Bei einer Anzahl von vier Komponenten ergeben sich schon theoretisch vielfältige Variationen, in welcher Reihenfolge die feststehenden Komponenten zusammengefügt werden können. Dabei mag das Klagepatent mit seiner Beschreibung, die Alkylzinnhalogenid-Verbindung weise eine schlechte Löslichkeit in einer Polythiol-Verbindung, hingegen eine gute Löslichkeit in einer Polyisocyanat-Verbindung auf (Anlage K3a, Seite 4, erster Absatz), die erfindungsgemäße Mischreihenfolge nahe legen; in der Praxis zwingend ist sie deswegen noch nicht. Erst recht kann aus Vergleichsbeispiel 5 nicht abgeleitet werden, dass (auch) eine andere Reihenfolge technisch nicht möglich oder zu einer Herstellung in industriellem Maßstab ungeeignet wäre.

(2) Dass es sich bei denkbaren alternativen Reihenfolgen auch um wirtschaftlich praktikable Verfahren handelt, belegt die technische Information der Herstellerin der von der Beklagten verwendeten Komponenten, der B- Chemicals, Inc., vom Juli 2000, welche die Beklagte im Original und in Übersetzung als Anlage NSL 6/6a vorgelegt hat. Sie sieht eine weitere, von der beklagtenseits behaupteten abweichende Mischreihenfolge vor (vgl. Anlage NSL 6a, Seite 11, 12 und 14). Danach soll zunächst das Polyisocyanat (MR-8A) mit dem ersten Polythiol PETMP (MR-8B1) (vgl. Anlage NSL 6a, Seite 11, Zeilen 25-30), sodann dieses Gemisch mit dem zweiten Polythiol GST (MR-8B2) und dem Katalysator gemischt werden (vgl. Anlage NSL 6a, Seite 11, Zeilen 32-34). Die Tatsache, dass die Herstellerin diese Mischreihenfolge empfiehlt, deutet bereits darauf hin, dass es sich auch bei ihr um ein für die Massenproduktion geeignetes Verfahren handelt. Zugleich spricht die technische Information der Lieferantin dafür, dass es technisch möglich ist, den patentgemäßen Katalysator (d.h. Dibutylzinndichlorid) dem Polythiol GST (MR-8B2) zuzugeben und in einem Temperaturbereich von 10-20°C in einem Zeitraum von 15-30 Minuten zu lösen (vgl. Anlage NSL 6a, Seite 11, Zeilen 32-34).
□ □ □ □ □
**IHRE AUFGABE:**
Bei welcher Temperatur und innerhalb welches Zeitraums soll der Katalysator laut dem Seitenauszug im Polythiol GST (MR-8B2) gelöst werden?
□ □ □ □ □
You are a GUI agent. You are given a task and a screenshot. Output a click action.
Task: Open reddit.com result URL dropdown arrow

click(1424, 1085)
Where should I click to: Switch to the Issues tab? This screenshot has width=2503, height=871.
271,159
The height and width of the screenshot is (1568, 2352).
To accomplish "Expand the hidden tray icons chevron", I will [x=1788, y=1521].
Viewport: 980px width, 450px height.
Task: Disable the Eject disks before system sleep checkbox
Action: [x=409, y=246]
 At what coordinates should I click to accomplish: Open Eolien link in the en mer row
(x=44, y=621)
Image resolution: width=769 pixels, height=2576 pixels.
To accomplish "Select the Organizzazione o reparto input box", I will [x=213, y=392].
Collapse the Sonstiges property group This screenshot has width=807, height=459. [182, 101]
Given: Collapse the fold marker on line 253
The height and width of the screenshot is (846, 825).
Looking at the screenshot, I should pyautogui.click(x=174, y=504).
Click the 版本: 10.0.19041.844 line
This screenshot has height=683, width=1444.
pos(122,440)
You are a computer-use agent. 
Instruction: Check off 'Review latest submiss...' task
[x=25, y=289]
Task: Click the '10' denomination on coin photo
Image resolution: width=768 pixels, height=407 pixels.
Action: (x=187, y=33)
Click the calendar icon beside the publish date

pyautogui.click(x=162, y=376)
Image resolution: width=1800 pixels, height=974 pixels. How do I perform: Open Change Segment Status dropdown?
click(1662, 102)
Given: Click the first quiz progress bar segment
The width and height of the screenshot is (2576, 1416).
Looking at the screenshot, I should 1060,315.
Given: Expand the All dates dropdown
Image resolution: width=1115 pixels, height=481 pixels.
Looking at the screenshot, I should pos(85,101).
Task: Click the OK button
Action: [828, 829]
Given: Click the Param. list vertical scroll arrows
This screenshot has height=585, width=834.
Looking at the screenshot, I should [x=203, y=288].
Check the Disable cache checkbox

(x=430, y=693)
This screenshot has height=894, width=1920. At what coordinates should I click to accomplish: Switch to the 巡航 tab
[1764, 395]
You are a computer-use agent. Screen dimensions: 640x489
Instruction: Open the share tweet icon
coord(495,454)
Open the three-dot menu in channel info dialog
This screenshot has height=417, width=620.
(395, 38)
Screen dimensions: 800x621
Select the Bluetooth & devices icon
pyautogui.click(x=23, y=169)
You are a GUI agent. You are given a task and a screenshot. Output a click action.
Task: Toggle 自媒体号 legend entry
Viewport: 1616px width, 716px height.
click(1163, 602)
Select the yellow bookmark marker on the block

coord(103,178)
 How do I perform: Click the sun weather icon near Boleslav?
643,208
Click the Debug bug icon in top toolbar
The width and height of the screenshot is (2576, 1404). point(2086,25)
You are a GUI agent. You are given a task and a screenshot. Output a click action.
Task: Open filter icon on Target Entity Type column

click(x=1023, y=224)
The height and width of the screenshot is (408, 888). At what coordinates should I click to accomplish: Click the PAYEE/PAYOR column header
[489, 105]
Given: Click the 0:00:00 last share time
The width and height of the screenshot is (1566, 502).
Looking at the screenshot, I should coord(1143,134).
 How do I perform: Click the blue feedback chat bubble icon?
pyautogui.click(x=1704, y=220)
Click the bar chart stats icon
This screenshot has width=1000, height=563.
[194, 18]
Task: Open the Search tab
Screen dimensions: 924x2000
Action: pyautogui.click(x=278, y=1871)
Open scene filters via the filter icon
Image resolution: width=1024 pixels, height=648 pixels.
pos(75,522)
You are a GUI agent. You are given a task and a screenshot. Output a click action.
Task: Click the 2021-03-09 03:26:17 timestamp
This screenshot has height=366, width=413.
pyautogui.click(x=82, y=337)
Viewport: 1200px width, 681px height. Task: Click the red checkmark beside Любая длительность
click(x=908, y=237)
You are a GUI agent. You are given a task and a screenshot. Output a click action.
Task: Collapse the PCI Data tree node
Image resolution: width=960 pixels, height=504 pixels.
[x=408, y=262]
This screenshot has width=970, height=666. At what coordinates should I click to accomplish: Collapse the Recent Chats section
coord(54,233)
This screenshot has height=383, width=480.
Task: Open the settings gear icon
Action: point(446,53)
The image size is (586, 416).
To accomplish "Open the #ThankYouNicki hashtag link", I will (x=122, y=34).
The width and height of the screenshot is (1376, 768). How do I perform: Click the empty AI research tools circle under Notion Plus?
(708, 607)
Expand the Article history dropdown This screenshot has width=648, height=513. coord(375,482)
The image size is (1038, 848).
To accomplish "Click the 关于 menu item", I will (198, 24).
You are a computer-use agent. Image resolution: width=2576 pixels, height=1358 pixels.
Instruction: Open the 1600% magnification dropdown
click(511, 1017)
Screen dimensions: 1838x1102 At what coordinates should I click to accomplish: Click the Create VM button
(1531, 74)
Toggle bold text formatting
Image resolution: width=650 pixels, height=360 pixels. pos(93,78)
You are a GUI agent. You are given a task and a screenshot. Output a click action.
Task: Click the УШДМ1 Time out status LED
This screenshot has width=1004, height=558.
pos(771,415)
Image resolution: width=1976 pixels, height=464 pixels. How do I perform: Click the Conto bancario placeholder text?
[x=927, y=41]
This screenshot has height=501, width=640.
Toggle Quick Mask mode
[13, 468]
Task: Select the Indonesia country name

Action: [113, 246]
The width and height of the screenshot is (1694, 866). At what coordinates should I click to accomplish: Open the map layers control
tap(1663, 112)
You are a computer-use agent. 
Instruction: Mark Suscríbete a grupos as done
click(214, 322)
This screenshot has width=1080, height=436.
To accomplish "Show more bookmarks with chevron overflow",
□ □ □ □ □
**LÖSUNG DER AUFGABE:**
Bei 10-20°C innerhalb von 15-30 Minuten.